How to Get a Dyslexia Diagnosis for Your Child

9 Aug

 

 

 

Many school districts will tell you that they do not test for dyslexia.  This is simply not true.  What they are really saying is that they do not like to use the term dyslexia, but every school district in America tests for dyslexia.  Dyslexia is a reading disability which is a type of specific learning disability.  The widely accepted definition of dyslexia (www.ida.org) is a neurologically based learning disability characterized by difficulties in accurate and/or fluent word recognition and by poor spelling and decoding (how we read words) abilities.  The federal law for special education (IDEA) specifically states that children with documented learning disabilities qualify for special education.  The term dyslexia is even used in the law.  Statistic from the International Dyslexia Association’s website show that 85% of learning disabilities are in reading or language.  This means that dyslexia is quite common.   Since we know that children all across the country are receiving special education services for specific learning disabilities, and 85% of these disabilities are in reading and language, then there is a lot of testing for dyslexia occurring.

 

 

 

 

The problem that many parents run into is that most students with learning disabilities have average, or higher, intelligence.  When districts review testing with parents, sometimes they will deny services to a child because of this.  However, this is not in compliance with what the federal law says.  If a child is struggling to read and is not achieving in this area, even with average or higher intelligence, the child is still eligible for services in reading.  The big problem is that many schools will not do an in-depth evaluation of reading skills.
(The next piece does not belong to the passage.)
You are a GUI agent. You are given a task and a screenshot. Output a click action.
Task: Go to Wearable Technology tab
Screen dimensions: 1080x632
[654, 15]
They will do an academic achievement test that measures achievement across the board and does not measure specific reading skills (such as phonological awareness and rapid automatic naming- two of the brain processes involved in learning to read).  Dyslexia is caused by a deficit in phonological awareness (the ability to hear the individual sounds in a word) and/or rapid automatic naming (the speed at which the brain can use stored information such as words and letter sounds).  In order to get the dyslexia diagnosis, your school district will need to measure ability in these areas.

 

 

When requesting an evaluation (or an extended evaluation if one has already been completed), you need to specifically ask for these two areas to be tested.  The most common assessment to measure those two areas is call the CTOPP (The Comprehensive Test of phonological Processing).  If your school refuses, remember you have the right to get an outside evaluation done at the expense of the school (in some cases).  Write a letter stating you are unhappy with the tests performed and feel a more comprehensive evaluation is needed.